Selected text:
[START]
Last night, on the excellent BBC 4, there was a re-edited conversation between John Arlott and Mike Brearley, originally broadcast in 1984 and broadcast again last night to mark John Arlott`s passing 20 years ago yesterday .   It made for a nostalgic, charming hour and recalled Arlott`s principle role in bringing Basil D`Oliviera to England all those years ago.   It was poignant, of course, not only for the fact that D`Oliviera himself left us only recently but also to recall Arlott`s mastery of language, almost poetic description, his delivery with that inimitable Hampshire burr and recalling the quite remarkable way in which he drew the line on his years of cricket commentary : "....and after Trevor Bailey, it will be Christopher Martin-Jenkins."

Even John Arlott had heroes and his greatest hero of all was Sir Jack Hobbs.  Arlott had developed a close friendship with Hobbs, who ran a sports shop in Fleet Street after his retirement from cricket. Arlott`s admiration and respect led him to establish the Master's Club to honour the great man's birthday, on December 16.  Membership of the club has increased over the years and the annual lunch is now held in the Long Room at The Oval. Members of the Master`s Club meet for lunch every year either on, or close to, Hobbs' December 16 birthday and, in keeping with tradition, the lunch always consists of Sir Jack’s favourite meal of roast lamb followed by apple pie.

So, what started out as a visit to the Oxfam Bookshop has developed into a trail of coincidence centred around the subject of  just one of the books I bought a week ago.   It`s a far cry from the Oxfam Bookshop to the Long Room at The Oval but as I write here on 15th December, I`m acutely reminded that 20 years ago yesterday one of cricket`s great personalities left us and that 129 years ago tomorrow, England`s greatest ever batsman was born.

Wednesday, December 14, 2011


This coming Sunday, Southampton Football Club are playing Portsmouth Football Club at the latter`s medieval tumbledown Fratton Park.   It`s a pretty rare event, the clubs having managed to avoid playing each other too often, which is just as well given the deep seated rivalry which exists between them and, more particularly, their supporters.

There have been problems in the past with fans from both clubs clashing and so these fixtures attract more than usual attention from the Police and other authorities.   That said, the measures being put in place for this Sunday, as well as the return fixture when Portsmouth play at Southampton`s St. Mary`s Stadium next April, are unprecedented.

It`s one thing to get a ticket for Sunday`s encounter but quite another to actually make the 17 mile journey from Southampton to Portsmouth down the M27.  This will involve the Southampton fans travelling in a convoy of coaches with police escort along the route.   Aircraft will be flying overhead to monitor the situation, 8ft high barricades will be erected at the entrance to side streets close to Fratton Park and once in the ground the visiting fans will be strictly supervised by 50 of their own stewards.

The Southampton players will be made to leave their training ground at Marchwood early and be escorted to Portsmouth by four motorcycle outriders from neighbouring Thames Valley Police.
The Police Commander in charge says that the intelligence received suggests that these measures, costing hundreds of thousands of pounds,  may be necessary but that he hopes the visiting supporters will "have a safe and enjoyable day out."

In many ways this whole business is a microcosm of today`s society - loads of money, police time and resources being thrown at an event, this time for people who want to travel to an event which basically consists of 22 players running around a field trying to kick a pig`s bladder into opposing goals, such that any sense of priority or restraint is forgotten in a desperate quest to acquire bragging rights.
[END]
Source data:
[START]
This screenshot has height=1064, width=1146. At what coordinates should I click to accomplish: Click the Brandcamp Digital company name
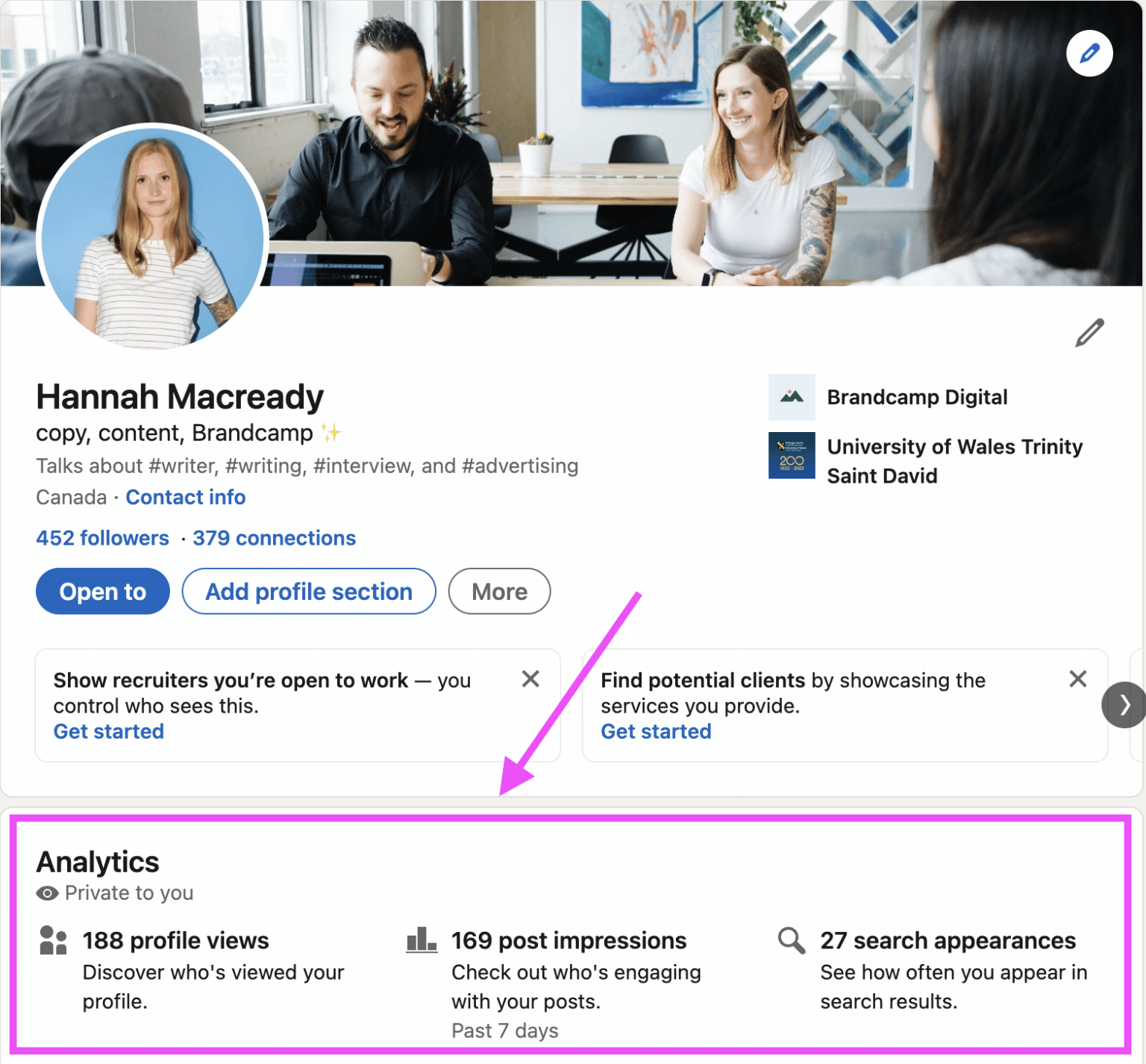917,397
[END]
Problem statement:
Decide whether each statement below agrees with the blog text above, answering yes or no and quoting the words of the text that settle it. 1. The Master's Club lunch always consists of roast lamb followed by apple pie. 2. The trip from Southampton to Portsmouth is 27 miles. 3. Hampshire Police motorcycle outriders will escort the Southampton players to Portsmouth.

Reply:
1. Yes: "the lunch always consists of Sir Jack’s favourite meal of roast lamb followed by apple pie"
2. No: "the 17 mile journey from Southampton to Portsmouth down the M27"
3. No: "escorted to Portsmouth by four motorcycle outriders from neighbouring Thames Valley Police"